Le Maroc en trois tableaux

Mise en ligne: 20 mars 2006

Un regard historique et contemporain sur les enjeux du pouvoir dans la société marocaine, par Guillaume Van Parys

Les espoirs de réformes de la société marocaine, suite à l’avènement de Mohammed VI en 1999, ne sont que faiblement rencontrés. Même si les nouveaux acquis démocratiques sont indéniables dans les faits, le nouveau roi perpétue l’Etat parallèle hérité de son père, feu Hassan II, et demeure, dans les textes, un théocrate. La scène politique marocaine est sclérosée par la persistance de cet absolutisme antédiluvien, qui décrédibilise le gouvernement élu et entretient ainsi la déconnexion entre pouvoir et peuple, au bénéfice de l’islamisme politique, mais aussi au bénéfice de l’islamisme radical. Dans un contexte social aigu, cette situation exacerbe les tensions entre partisans de l’absolutisme monarchique et partisans de la souveraineté populaire. Après un bref regard historique, nous nous penchons sur les enjeux du pouvoir dans la société marocaine contemporaine.

Les enjeux du pouvoir

L’histoire politique marocaine au XXe siècle a été marquée par trois événements d’une importance déterminante : l’instauration du Protectorat en 1912, l’accession à l’indépendance en 1956 et la mort du Roi Hassan II, en 1999, qui a vu son fils aîné Mohammed VI prendre les rênes du pays, entamant une période dite « de transition », après les « années de plomb » sous le règne de son père.

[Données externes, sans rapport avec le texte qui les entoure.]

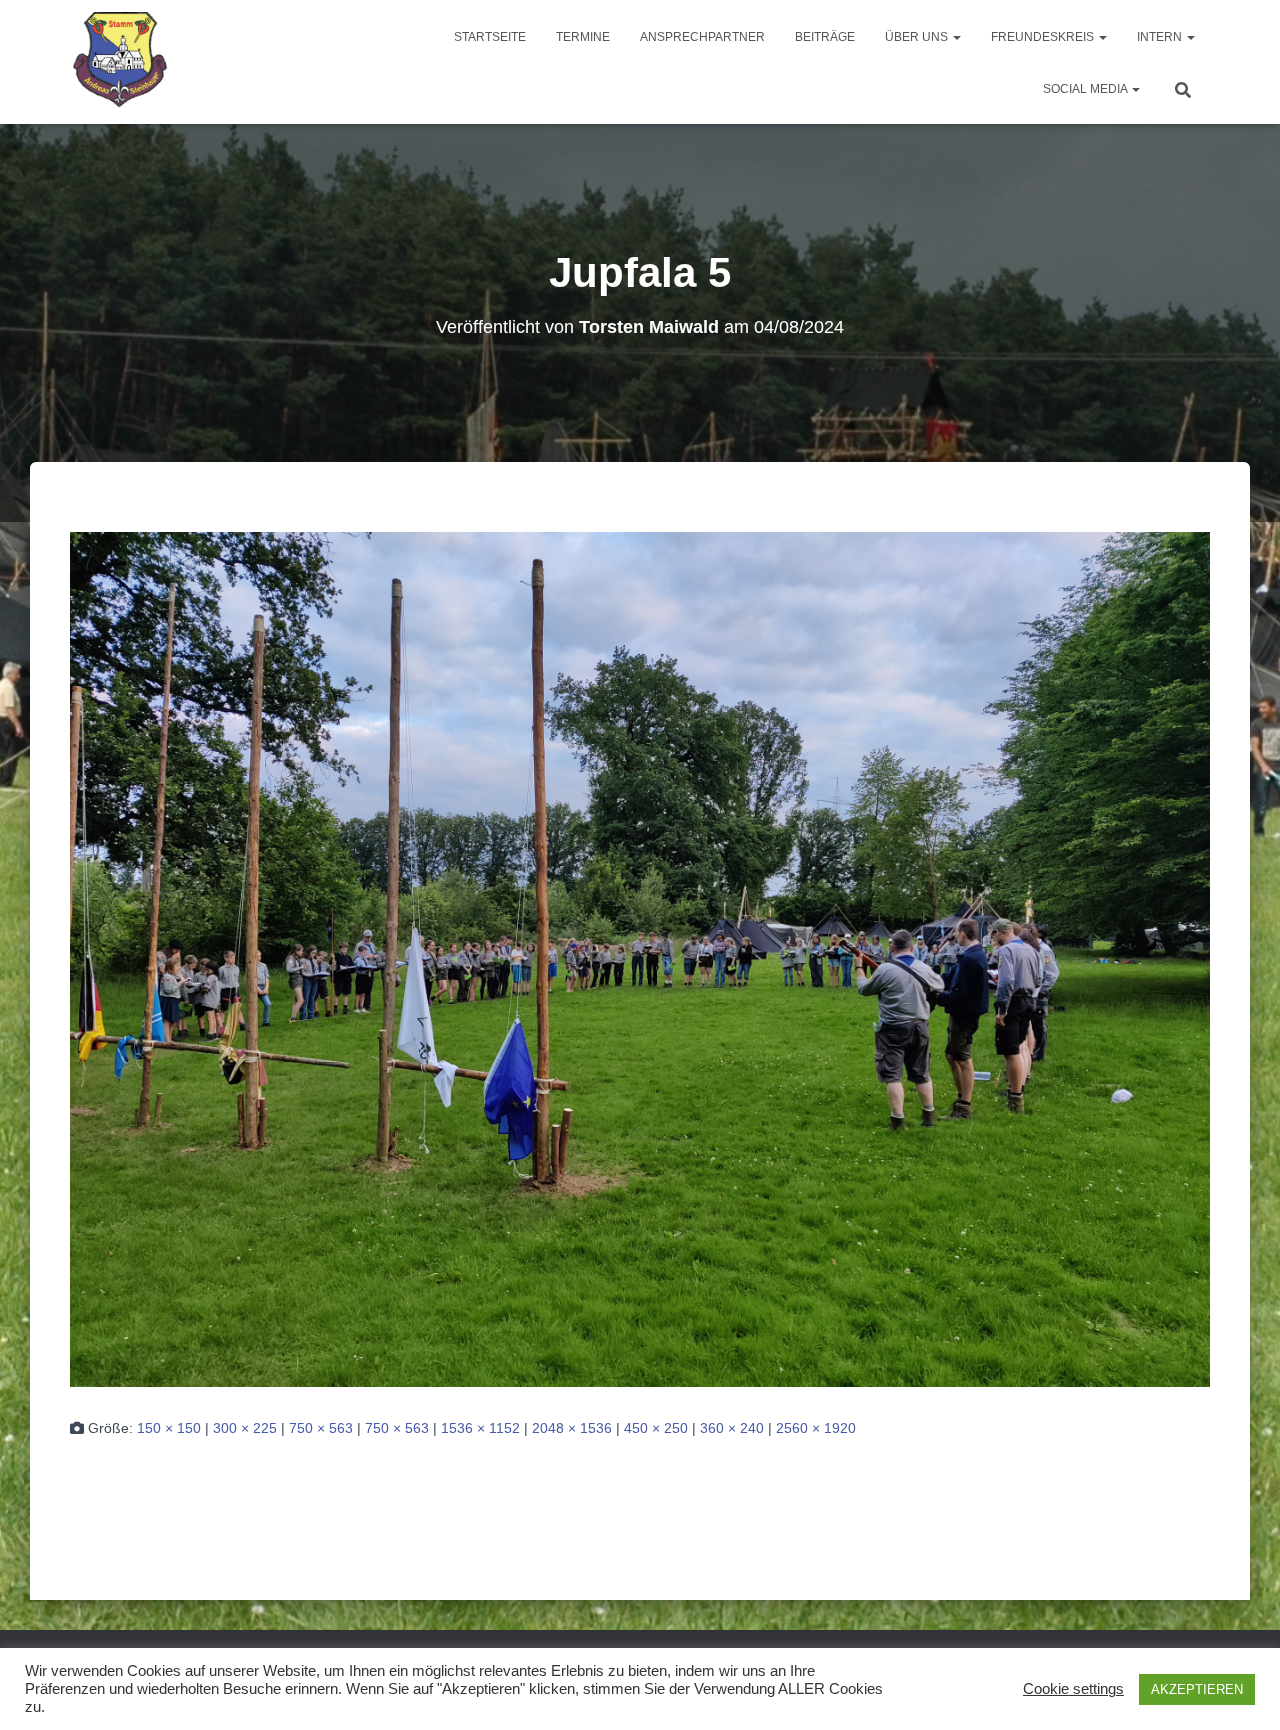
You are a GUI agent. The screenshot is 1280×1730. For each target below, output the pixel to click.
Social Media (1086, 89)
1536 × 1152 (480, 1428)
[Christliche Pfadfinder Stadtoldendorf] (121, 62)
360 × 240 (732, 1428)
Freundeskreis (1044, 37)
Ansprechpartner (702, 37)
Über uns (918, 37)
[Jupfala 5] (640, 958)
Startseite (490, 37)
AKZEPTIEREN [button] (1197, 1689)
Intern (1161, 37)
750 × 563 (321, 1428)
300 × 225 (245, 1428)
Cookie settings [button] (1073, 1689)
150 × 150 (169, 1428)
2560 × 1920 (816, 1428)
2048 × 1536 (572, 1428)
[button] (956, 37)
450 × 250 (656, 1428)
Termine (583, 37)
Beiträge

Le Protectorat français (ainsi qu’une zone d’influence espagnole au Nord), proclamé le 30 mars 1912, se transforma bien vite en véritable colonie, après la répression violente du soulèvement du Rif par les troupes du maréchal Pétain, venues à la rescousse des troupes espagnoles en perdition en 1926.

Sous l’occupation, les aspirations nationalistes se structuraient peu à peu. Le Parti de l’Istiqlal, fondé en 1944, publia un Manifeste prônant le retour à la pleine souveraineté. Le sultan Mohammed V, un temps à la botte de Charles de Gaulle, après avoir appelé les Marocains à s’engager aux côtés de la France en mai 1944, raviva par après les désirs d’indépendance de son peuple. Il fut ensuite destitué et forcé à l’exil par les autorités françaises en 1953, pour laisser place au sultan Mohamed Ben Arafa, dit « le sultan des Français ». Ce dernier dut bien vite abdiquer. Mohammed V fit son retour triomphal au Maroc, qui obtint son indépendance de la France et de l’Espagne en 1956. Le Royaume marocain fut proclamé l’année suivante.

L’antagonisme entre les tenants de l’absolutisme monarchique et les forces politiques nées sous le Protectorat jalonna de violence les quinze premières années de l’indépendance, et continue de marquer la scène politique actuelle. Un nouveau soulèvement du Rif fut réprimé en 1958. En 1961, à 52 ans, le roi meurt accidentellement ; Hassan II lui succède au trône.

Décapitant le mouvement national, le nouveau roi instaura bien vite un système autoritaire. Toute opposition fut alors réprimée violement. La torture s’institutionnalisa dans les geôles et casernes du pays, notamment à Tazmamart, bagne du Moyen-Atlas tristement célèbre. Les opposants comme Abraham Serfaty ou Mehdi Ben Barka devinrent les symboles des « années de plomb » sous le règne de Hassan II.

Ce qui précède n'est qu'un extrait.